__WHAT NEEDS TO BE DONE__
In the workshop notes, list the top-level topics given under the heading "Server Side Functions".

__EXERCISE PASSAGE__
════════════════════

OPeNDAP Developer's Workshop 2010

From OPeNDAP Documentation
⧼opendap2-jumptonavigation⧽

Where & When

  • Location: Troy, NY
  • Dates: 6-8 Oct

Meeting modus operandi

  • mockups
  • whiteboard designs
  • use cases
  • best to exploit face-to-face for what it affords.

Post Meeting Task Prioritization

NcML - priorities - ordered

  1. Caching - looking up the dimension sizes of granules automatically offline and saving them
  2. Autogenerated metadata - this is the source file, this is the *, and adding a container
  3. Caching - support for HTTP/1.1 caching - NcML/BES changes to return LMT, size, etc. (Requires new BES release)
  4. FMRC aggreagations (Prereq: support for nesting aggregations?)

Other NCML Handler things we need to keep in mind

  1. Aggreagtions - Add ability to use HTTP/URLs in NcML
  2. For full support for THREDDS(?) for existing thredds catalogs we will need to push NcML from the OLFS (which reads the catalogs) to the BES (whcih performs the aggregations via the NcML handler.

BES - priorities

  1. Support for registering delegates for file info requests (LMT, size, etc) [Prereq for HTTP level caching of NcML]
  2. Module versioning
  3. Server-side functions as loadable modules for the BES

Admin Interface

  1. Work with Tim - Write the requirements.

Other priorities

  1. Easier Install - binary builds, meta packges
  2. SQL Handler
  3. Web Site (Drupal??)

Other things to keep in mind

  1. Rewrite BES in Java



Agenda



Wednesday

0830 - Coffee

Server Side Functions

  • Registration
    • modularized
    • each function -> class
    • version
      • can you handle this
      • service
      • how do we package this
  • Discovery
    • Ask the OLFS/BES what functions for dataset
      • what functions
      • capabilities
  • Format
    • function(p1,p2,p3,p4...)
  • Usage
    • Run by handler during loading - slection
    • Run during constraint parsing
    • Run during transmission/serialization (constraint evaluation)
    • What about functions like "version"??


void
function_version(int, BaseType *[], DDS &, BaseType **btpp)

════════════════════

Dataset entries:

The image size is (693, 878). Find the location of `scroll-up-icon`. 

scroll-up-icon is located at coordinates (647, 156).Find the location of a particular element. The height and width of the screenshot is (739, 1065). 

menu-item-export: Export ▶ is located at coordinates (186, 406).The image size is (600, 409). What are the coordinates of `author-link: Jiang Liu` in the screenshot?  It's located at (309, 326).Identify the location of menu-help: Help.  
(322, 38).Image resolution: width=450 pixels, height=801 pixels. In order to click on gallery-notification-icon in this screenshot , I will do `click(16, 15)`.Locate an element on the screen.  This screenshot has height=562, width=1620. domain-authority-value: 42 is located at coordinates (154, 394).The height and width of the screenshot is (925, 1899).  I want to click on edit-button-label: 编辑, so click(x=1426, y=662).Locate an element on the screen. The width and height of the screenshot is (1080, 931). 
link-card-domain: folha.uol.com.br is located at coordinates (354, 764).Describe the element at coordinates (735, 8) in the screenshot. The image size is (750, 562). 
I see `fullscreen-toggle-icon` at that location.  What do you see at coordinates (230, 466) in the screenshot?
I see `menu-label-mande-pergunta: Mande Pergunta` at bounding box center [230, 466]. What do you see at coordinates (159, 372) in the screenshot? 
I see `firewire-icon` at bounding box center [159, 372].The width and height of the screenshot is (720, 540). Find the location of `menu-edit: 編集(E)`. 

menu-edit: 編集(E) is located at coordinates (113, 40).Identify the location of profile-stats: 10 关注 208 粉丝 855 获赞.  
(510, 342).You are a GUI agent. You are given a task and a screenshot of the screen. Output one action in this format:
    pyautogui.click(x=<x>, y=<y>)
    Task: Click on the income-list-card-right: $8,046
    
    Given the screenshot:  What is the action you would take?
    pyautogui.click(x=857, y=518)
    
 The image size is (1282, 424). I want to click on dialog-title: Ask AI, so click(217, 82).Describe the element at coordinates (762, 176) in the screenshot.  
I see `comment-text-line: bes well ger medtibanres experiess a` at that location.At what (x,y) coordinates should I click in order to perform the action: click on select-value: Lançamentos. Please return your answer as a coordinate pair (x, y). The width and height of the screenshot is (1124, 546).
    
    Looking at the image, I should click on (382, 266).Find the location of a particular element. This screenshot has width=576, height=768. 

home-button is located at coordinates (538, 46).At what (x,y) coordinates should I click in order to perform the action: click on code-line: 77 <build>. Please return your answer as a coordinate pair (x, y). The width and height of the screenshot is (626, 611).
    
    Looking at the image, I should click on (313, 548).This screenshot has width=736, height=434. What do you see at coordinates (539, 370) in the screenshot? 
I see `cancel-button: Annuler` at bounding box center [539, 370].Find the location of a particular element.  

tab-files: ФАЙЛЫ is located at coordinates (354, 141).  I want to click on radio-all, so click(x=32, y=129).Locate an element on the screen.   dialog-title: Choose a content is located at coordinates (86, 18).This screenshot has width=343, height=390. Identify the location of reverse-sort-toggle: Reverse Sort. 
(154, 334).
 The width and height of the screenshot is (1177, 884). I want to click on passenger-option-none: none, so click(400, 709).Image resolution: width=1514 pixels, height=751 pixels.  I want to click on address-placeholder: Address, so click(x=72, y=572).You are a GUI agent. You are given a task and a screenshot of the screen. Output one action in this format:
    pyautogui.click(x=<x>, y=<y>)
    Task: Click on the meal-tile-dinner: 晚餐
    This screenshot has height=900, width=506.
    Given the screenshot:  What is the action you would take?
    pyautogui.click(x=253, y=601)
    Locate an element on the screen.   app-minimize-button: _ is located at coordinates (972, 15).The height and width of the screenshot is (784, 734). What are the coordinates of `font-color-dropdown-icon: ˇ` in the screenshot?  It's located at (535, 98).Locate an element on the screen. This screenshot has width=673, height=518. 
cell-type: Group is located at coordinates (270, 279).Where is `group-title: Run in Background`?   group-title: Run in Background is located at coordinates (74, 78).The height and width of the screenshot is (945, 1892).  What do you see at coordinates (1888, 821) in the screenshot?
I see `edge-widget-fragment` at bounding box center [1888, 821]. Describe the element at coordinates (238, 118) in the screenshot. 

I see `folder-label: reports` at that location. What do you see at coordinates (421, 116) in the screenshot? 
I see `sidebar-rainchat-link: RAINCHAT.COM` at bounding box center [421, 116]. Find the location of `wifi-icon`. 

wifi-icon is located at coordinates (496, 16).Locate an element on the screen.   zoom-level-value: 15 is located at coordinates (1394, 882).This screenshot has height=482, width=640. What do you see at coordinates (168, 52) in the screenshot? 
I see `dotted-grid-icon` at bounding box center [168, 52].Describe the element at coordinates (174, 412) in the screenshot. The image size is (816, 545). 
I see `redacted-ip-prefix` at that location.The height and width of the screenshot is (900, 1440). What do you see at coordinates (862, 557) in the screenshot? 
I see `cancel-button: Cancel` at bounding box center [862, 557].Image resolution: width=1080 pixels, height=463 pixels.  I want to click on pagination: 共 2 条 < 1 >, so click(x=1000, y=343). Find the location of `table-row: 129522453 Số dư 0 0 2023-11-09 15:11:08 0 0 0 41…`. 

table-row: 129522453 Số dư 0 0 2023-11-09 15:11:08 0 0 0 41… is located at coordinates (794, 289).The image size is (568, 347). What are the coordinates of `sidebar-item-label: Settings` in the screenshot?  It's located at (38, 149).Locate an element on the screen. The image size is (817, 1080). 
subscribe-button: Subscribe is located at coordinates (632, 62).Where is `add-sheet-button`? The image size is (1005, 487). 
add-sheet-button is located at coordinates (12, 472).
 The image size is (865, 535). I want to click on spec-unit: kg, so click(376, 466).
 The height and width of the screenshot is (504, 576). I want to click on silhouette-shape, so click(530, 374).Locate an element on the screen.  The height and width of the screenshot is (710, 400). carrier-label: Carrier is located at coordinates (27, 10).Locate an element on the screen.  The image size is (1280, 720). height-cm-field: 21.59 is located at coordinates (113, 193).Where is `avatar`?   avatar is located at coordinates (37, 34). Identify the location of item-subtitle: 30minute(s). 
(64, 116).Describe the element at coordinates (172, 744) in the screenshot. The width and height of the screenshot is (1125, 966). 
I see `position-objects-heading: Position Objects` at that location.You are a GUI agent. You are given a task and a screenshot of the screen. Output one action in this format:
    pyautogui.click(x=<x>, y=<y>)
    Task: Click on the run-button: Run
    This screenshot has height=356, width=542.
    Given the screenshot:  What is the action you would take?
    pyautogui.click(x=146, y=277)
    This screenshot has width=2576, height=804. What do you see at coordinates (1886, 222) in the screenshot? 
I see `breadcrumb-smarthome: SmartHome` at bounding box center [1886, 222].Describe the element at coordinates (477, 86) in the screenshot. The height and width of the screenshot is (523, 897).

════════════════════

__FINISHED TASK__
Registration, Discovery, Format, Usage